Stress distribution in the temporomandibular joint produced by orthopedic chincup forces applied in varying directions: a three-dimensional analytic approach with the finite element method.

Stress distribution in the temporomandibular joint (TMJ) during chincup therapy was investigated by means of a three-dimensional finite element model of the mandible, including the TMJ. An orthopedic chincup force of 400 gf (3.92 N) was applied at the pogonion of the mandible in the directions ranging from -50 degrees to 40 degrees, relative to the line connecting the pogonion and condyle. Compressive stresses, widely distributed on the condyle and glenoid fossa and in the articular disk, were larger in the posterior area than in the anterior and middle regions, when the force direction was from -50 degrees to 0 degree, whereas the forces applied in the remaining directions produced relatively uniform stress distributions. An interesting finding was that tensile stresses were induced in the anterior region of the articular disk, irrespective of force direction, although the remaining areas experienced compressive stresses. It is shown that changes in stresses in the TMJ are highly pertinent to the direction of chincup forces. When the directional angle was around -50 degrees, the variation in stresses in the TMJ was greatest. As the angle was changed to 30 degrees or 40 degrees, the stresses approached a certain level of compressive stress, which indicated the force direction as an optimal application of orothopedic chincup force in terms of biomechanically balanced stress distribution for the TMJ components.

# SOURCE MATERIAL
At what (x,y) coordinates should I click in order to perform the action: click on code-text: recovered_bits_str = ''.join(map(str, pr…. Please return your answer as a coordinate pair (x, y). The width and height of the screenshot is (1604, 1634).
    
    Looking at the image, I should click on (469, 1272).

# YOUR ASSIGNMENT
Please decide whether each statement below agrees with the text on chincup forces and the temporomandibular joint, answering yes or no and quoting the deciding words from the text.
1. The chincup force was applied at the pogonion of the mandible.
2. Tensile stresses in the anterior region of the articular disk appeared only for certain force directions.
3. The variation in stresses in the TMJ was greatest at a directional angle of around 40 degrees.

# RESULT OF THIS EXERCISE
1. Yes: "An orthopedic chincup force of 400 gf (3.92 N) was applied at the pogonion of the mandible"
2. No: "tensile stresses were induced in the anterior region of the articular disk, irrespective of force direction"
3. No: "When the directional angle was around -50 degrees, the variation in stresses in the TMJ was greatest."